* begin DATA ROWS *

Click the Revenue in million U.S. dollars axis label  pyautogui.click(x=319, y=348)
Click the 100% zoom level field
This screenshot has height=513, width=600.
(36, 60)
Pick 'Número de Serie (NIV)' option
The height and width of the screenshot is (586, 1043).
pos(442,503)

* end DATA ROWS *

▸ YOUR TASK: Copy the items above, keeping every line as it appears.

▸ THE ANSWER:
Click the Revenue in million U.S. dollars axis label  pyautogui.click(x=319, y=348)
Click the 100% zoom level field
This screenshot has height=513, width=600.
(36, 60)
Pick 'Número de Serie (NIV)' option
The height and width of the screenshot is (586, 1043).
pos(442,503)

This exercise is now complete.